Categories: Latest News

Tuesday April 21 2015

A number of newspapers, the Daily Mirror, Daily Mail, Daily Express, Independent, Metro, and BBC News covered the appearance of stickers in the Grangetown area of Cardiff urging British Muslims not to vote in the upcoming general and local elections.

Posters bearing a hazard sign and stating “Democracy is a system whereby man violates the right of Allah” and “Islam is the only real workable solution for the UK” have appeared on lampposts in the city to deter Muslims from voting.
Such efforts have been commonplace over the years with fringe groups self-defeatingly compounding the problem of Muslim alienation from politics by encouraging Muslims not to vote.

The logic of encouraging disassociation from political engagement has to be marvelled at at a time when British Muslims are facing growing encroachment to their civil liberties through the passage of ever draconian counter-terrorism legislation.

One has to wonder too, with the rise of UKIP and support shown for the party by far right groups such as the English Defence League and Britain First, what thought those who perpetuate campaigns condemning Muslim participation in politics give to the well-being of British Muslim citizens?

Sahar al-Faifi of the Muslim Council of Wales puts paid to the irrational motive of those behind the ‘don’t vote campaign’ stating, “The hateful people behind these posters do not represent us.

“The reason behind these posters is we have had such a successful voter registration campaign across mosques in Cardiff.

“We have been doing it every Friday for three months to encourage worshippers in an unpartisan way to participate in their civic duties.

“Most mosques were on board. The mosques believe they can be part of the political process of this country.”

One also has to wonder at the amount of media coverage these fringe activists attract. Al-Faifi referred to voter registration campaigns “across mosques in Cardiff” for “three months” and yet none of these appear to have attracted much, if any, media attention. mend have organised a series of election hustings across the country and voter registration drives, in partnership with the Electoral Commission, but this too has garnered little positive media coverage.

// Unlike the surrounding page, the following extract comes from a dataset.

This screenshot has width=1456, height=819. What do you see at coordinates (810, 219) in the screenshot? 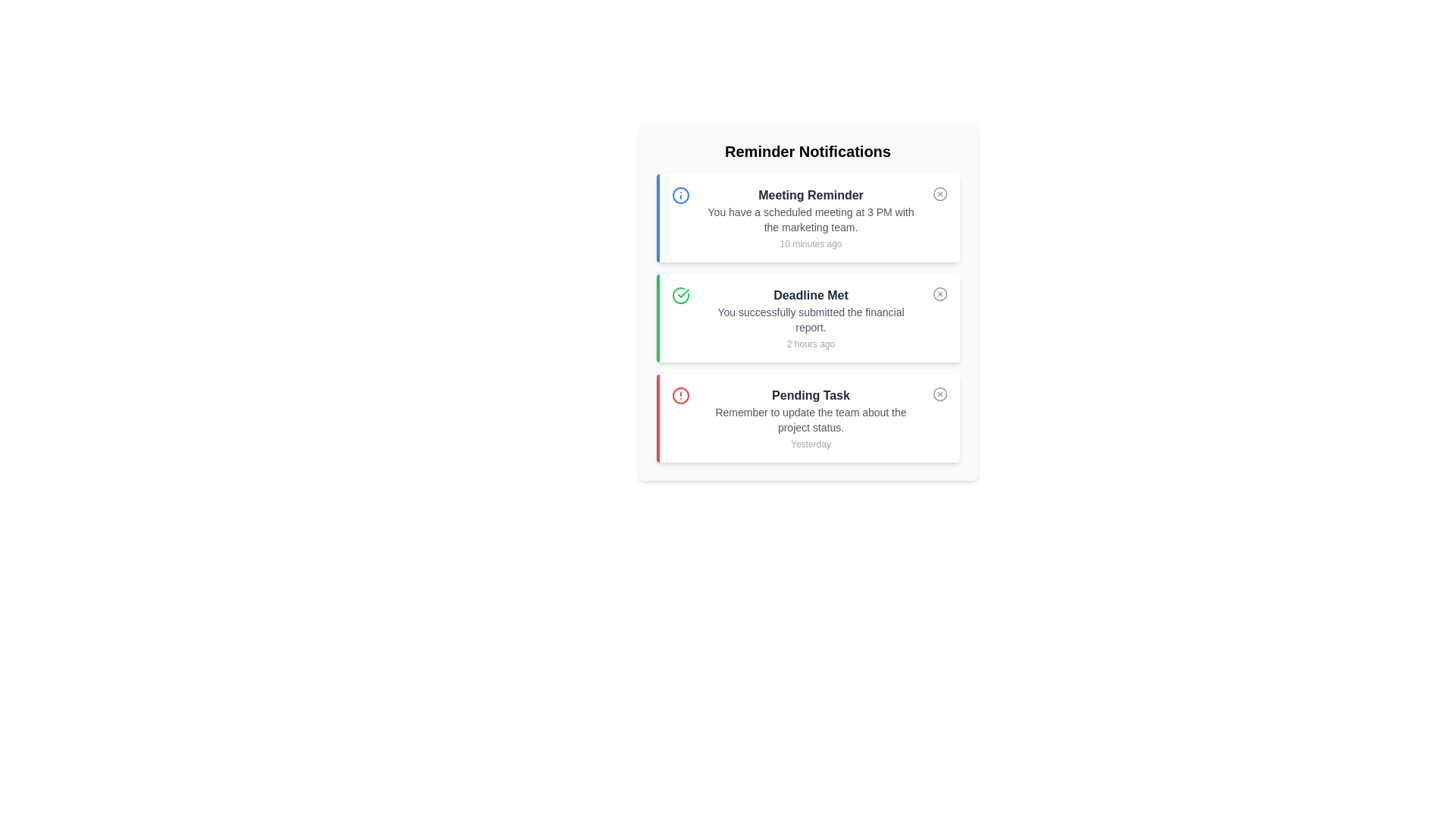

In their wideranging study on media representations of Islam and Muslims in the British nationals, Professors Tony McEnery and Paul Baker concluded, “when newspapers write about a minority group like Muslims, if they focus on a violent subset of that group, there is the danger that the majority suffer guilt by association. In a climate where the UK can spawn a group like the English Defence League, a wider set of representations of Islam would signify a welcome change to reporting practices. Muslims deserve a better press than they have been given in the past decade.”

It would seem changes to media reporting on British Muslims and elections is slow on the uptake.